Saved entries
════════════════
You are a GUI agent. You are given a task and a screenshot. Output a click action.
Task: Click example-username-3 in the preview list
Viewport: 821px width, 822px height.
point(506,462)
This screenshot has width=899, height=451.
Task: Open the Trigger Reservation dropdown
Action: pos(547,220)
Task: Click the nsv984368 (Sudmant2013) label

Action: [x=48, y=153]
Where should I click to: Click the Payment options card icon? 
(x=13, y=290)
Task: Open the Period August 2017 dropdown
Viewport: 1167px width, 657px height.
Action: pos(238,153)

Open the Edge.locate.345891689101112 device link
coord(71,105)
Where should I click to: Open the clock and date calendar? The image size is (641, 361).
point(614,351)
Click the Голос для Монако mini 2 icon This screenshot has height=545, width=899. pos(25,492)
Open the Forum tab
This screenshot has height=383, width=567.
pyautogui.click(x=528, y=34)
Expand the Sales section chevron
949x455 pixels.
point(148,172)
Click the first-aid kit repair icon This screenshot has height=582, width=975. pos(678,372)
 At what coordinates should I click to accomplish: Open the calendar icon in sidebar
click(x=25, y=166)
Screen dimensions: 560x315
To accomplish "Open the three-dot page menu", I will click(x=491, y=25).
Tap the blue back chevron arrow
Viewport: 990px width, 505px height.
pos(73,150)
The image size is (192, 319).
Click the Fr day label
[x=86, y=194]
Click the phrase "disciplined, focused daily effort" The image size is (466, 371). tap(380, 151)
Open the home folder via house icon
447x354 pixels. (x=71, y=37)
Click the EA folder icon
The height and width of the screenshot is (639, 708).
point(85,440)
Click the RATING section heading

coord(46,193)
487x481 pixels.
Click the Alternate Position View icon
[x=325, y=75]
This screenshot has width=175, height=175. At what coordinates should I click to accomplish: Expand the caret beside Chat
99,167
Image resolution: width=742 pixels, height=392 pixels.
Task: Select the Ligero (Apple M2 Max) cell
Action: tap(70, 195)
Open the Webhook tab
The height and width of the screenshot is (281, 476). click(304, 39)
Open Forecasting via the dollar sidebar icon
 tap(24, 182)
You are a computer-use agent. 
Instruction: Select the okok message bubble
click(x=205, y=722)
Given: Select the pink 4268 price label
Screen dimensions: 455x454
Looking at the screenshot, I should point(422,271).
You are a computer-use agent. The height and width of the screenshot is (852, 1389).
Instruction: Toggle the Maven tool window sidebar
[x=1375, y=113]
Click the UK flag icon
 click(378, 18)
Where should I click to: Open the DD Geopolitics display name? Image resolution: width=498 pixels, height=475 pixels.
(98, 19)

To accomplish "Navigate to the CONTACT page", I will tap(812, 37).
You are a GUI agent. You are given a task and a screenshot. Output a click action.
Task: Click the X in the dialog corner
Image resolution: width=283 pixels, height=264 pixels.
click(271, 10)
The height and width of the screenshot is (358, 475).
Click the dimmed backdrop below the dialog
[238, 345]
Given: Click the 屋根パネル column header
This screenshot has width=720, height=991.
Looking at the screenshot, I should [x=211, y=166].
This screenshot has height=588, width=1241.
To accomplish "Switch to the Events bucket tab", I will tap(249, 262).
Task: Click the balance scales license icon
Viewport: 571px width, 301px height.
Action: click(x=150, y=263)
════════════════
* Problem description: Each line of the records that contains the string "page" must be copied.

* The completed task:
To accomplish "Open the three-dot page menu", I will click(x=491, y=25).
To accomplish "Navigate to the CONTACT page", I will tap(812, 37).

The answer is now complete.